What I had not considered was that Zach\’s intricately modified camera rig looks dubiously like a shoulder-mounted Stinger missile launcher … this may create problems for us, especially if someone sees us from a distance.
As our helicopter lifts off and heads to the rally point I begin to wonder how the hell we are going to pull this thing off…and if the hot dog will end up being the end of Act 4 or possibly the beginning of Act 5 in the final cut of the show. Hot dog scenes are delicate in that way — it all depends on the quality of the toppings, and if the bread is fresh baked or not, also if the actual dog is pork or beef.
Our transport helicopter explodes mid-air with a shockwave so powerful it blows my annotated copy of the filming schedule for the day out of my hand. The explosion is followed by the arrhythmic popping sound of machine guns on full auto – I can hear the bullets cutting through the vegetation around me.
My first thought is – I hope the guys are filming this.
Our handlers scream for us to \”hit the deck\”, and as I dive to the ground, my ears are still ringing from the blast. Landing face first, I spit out a mouthful of dirt as my head spins, and there is a redundant sound pulsing through my head akin to a phone ringing at full volume inside my skull…is this what shell shock feels like?
I gather myself and try to make a another head count – to my right I see Tony calmly drinking a beer and eating a slice of pizza while chatting up one of the soldiers working with us (where the hell did he get that piece of pie?)
To my left is a collection of spent mortar shells and ammo cases as well as an old style rotary phone, half buried in the moist Colombian soil.
The phone is ringing in cadence with my head.
So I answer it.
\”Buenos Dias, this is your 7AM wake up call.\”
I hang up the phone, and tuck and roll out of my plush bed at a beautiful and safe hotel room in the walled city of Cartagena — it is time to go to work.
As my dream fades, I laugh out loud at it.
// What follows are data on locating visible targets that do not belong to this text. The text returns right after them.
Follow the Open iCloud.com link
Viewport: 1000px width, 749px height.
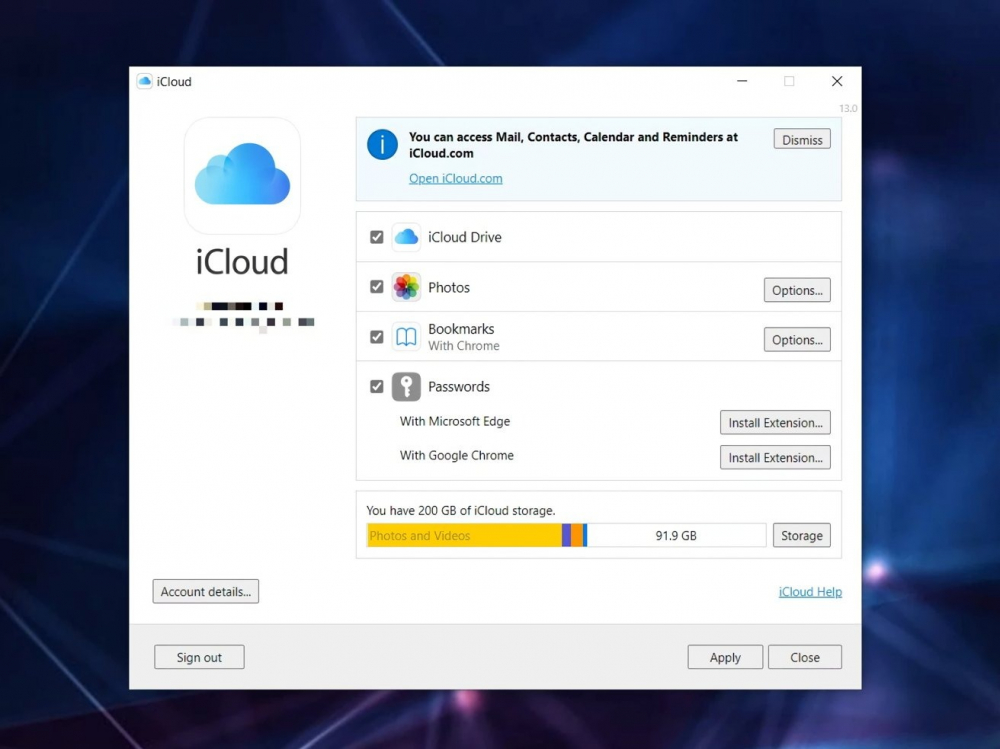tap(456, 178)
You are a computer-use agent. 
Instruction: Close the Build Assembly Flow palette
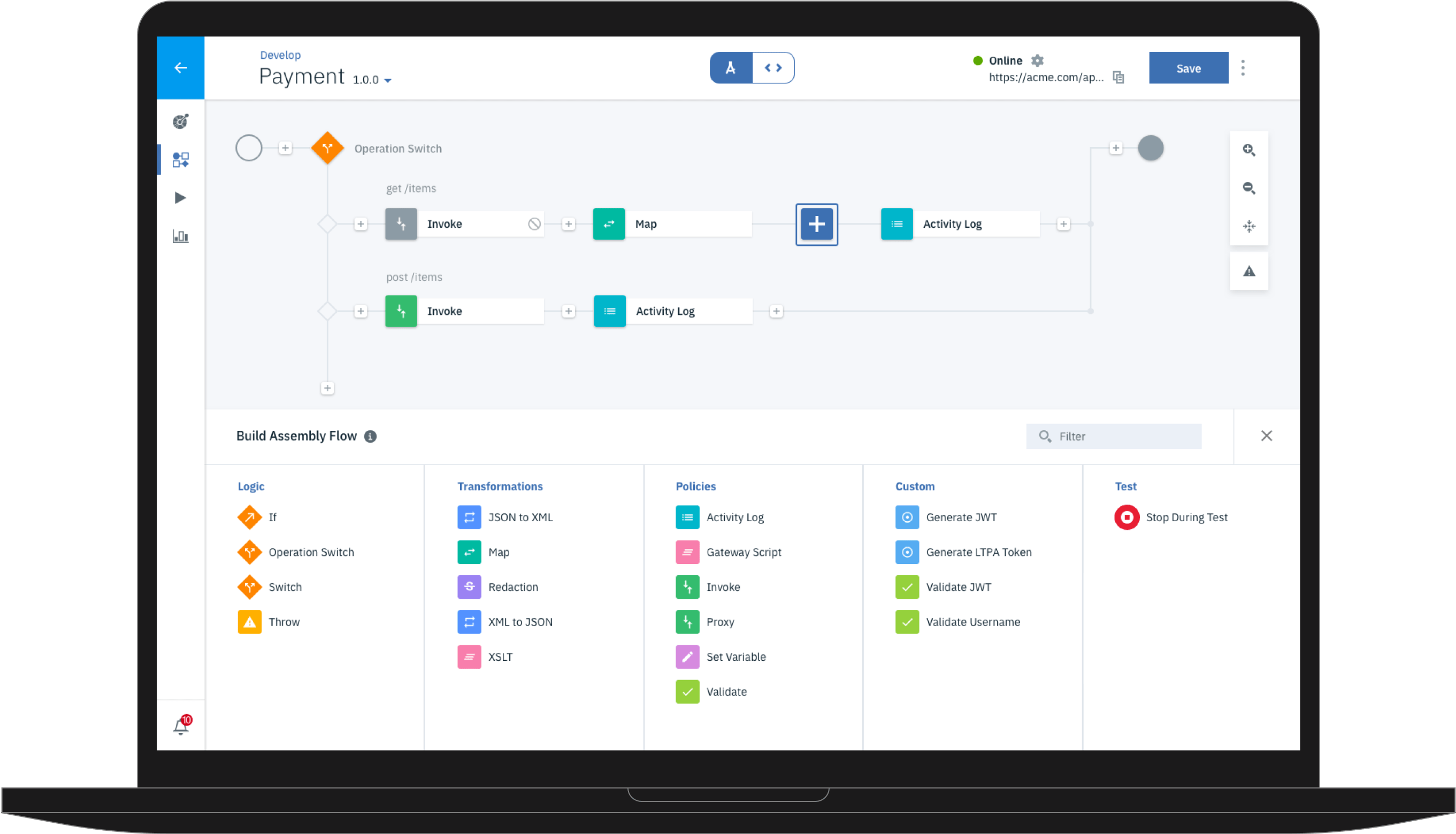[1266, 436]
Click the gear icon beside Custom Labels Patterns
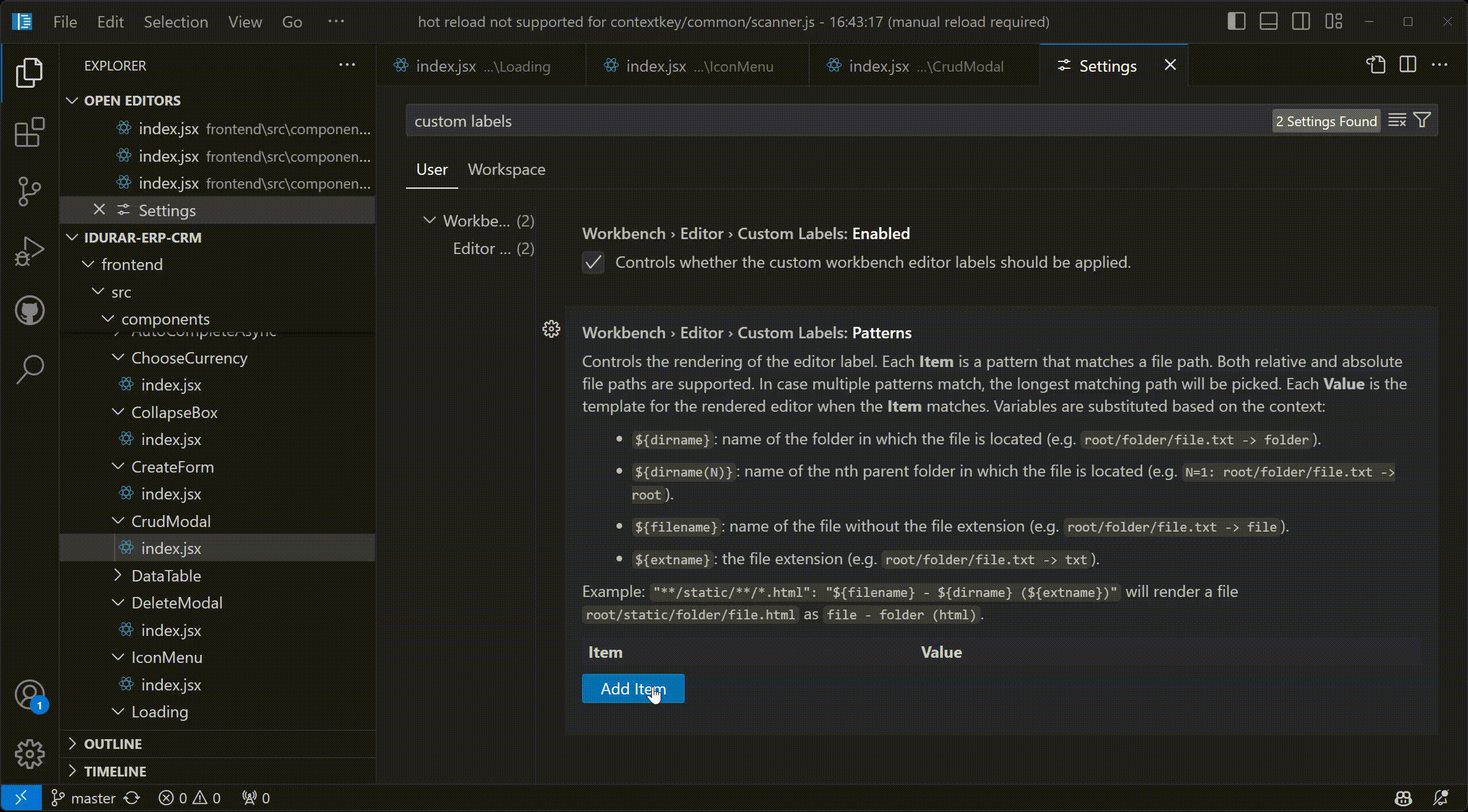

Turns out Colombia is a completely different kind of dream…it is one of the most amazing countries I have ever visited. The Colombian people are awesome – unbelievably kind and accommodating, and the food is out of this world. Cartagena de las Indias is spectacular in its old world glory, and Medellin is as progressive a city as any I have been to in the USA (and much, much, more into their food).
You need to see it to believe it. But right now, I really want some coffee – I need to think about our trip to a remote fishing village off the coast of Cartagena that shoves off in about an hour.